◆ **WHAT YOU HAVE TO DO**:
Write out again the entries from the first line to the line that includes "Kontakt os (159, 623)", keeping both of those lines.

(Beginning of TASK INPUT)

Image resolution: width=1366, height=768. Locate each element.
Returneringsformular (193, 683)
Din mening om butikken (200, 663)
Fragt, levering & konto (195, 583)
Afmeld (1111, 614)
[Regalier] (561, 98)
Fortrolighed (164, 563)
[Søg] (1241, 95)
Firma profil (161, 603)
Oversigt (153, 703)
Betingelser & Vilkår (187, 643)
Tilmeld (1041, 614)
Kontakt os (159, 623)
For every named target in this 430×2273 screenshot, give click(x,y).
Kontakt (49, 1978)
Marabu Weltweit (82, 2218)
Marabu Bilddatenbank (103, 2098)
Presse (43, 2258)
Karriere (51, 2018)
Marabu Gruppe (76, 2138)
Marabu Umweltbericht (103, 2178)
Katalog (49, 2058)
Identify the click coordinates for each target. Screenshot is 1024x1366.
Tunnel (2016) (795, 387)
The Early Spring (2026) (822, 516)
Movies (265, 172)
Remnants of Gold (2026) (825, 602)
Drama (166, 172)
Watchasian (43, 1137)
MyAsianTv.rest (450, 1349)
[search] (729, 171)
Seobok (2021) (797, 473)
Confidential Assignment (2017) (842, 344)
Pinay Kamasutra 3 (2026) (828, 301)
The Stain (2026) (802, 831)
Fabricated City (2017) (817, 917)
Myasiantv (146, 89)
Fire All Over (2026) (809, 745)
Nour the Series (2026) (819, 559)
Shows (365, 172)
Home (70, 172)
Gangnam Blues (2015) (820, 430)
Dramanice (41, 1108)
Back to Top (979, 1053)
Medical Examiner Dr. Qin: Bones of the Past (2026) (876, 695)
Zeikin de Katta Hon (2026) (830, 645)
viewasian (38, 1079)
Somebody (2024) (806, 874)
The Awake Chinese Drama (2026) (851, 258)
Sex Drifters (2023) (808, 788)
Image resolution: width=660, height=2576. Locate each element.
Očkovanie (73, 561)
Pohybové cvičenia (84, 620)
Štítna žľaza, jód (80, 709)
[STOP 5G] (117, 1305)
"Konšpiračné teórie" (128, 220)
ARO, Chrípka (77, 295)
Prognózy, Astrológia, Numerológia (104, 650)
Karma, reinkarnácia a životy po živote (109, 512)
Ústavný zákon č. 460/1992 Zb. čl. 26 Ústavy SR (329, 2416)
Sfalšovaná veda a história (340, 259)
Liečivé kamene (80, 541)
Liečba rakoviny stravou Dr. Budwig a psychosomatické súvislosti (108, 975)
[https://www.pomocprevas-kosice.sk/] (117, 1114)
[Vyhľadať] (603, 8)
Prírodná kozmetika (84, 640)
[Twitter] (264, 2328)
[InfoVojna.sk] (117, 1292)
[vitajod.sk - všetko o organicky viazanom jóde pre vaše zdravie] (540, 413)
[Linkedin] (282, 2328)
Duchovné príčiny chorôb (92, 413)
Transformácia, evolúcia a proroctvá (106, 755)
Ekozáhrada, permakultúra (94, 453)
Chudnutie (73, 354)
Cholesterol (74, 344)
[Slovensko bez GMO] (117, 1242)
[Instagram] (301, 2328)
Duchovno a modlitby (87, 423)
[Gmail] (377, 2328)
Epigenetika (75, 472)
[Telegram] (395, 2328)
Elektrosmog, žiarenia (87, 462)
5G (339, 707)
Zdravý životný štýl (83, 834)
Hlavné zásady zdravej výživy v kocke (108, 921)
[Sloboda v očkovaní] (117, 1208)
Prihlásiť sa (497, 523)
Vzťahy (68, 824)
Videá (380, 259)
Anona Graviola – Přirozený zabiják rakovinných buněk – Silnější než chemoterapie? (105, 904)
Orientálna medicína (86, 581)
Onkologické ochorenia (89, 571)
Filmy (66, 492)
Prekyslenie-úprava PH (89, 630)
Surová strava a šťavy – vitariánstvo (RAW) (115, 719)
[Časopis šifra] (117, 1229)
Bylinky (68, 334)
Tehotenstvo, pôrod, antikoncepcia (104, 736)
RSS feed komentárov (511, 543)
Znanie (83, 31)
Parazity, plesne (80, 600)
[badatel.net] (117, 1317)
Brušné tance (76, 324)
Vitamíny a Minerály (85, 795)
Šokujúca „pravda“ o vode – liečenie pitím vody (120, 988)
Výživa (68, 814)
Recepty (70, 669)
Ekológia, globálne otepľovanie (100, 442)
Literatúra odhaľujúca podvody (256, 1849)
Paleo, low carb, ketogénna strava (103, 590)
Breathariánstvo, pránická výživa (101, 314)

(End of TASK INPUT)

◆ **SOLUTION TO THE PROBLEM**:
Image resolution: width=1366, height=768. Locate each element.
Returneringsformular (193, 683)
Din mening om butikken (200, 663)
Fragt, levering & konto (195, 583)
Afmeld (1111, 614)
[Regalier] (561, 98)
Fortrolighed (164, 563)
[Søg] (1241, 95)
Firma profil (161, 603)
Oversigt (153, 703)
Betingelser & Vilkår (187, 643)
Tilmeld (1041, 614)
Kontakt os (159, 623)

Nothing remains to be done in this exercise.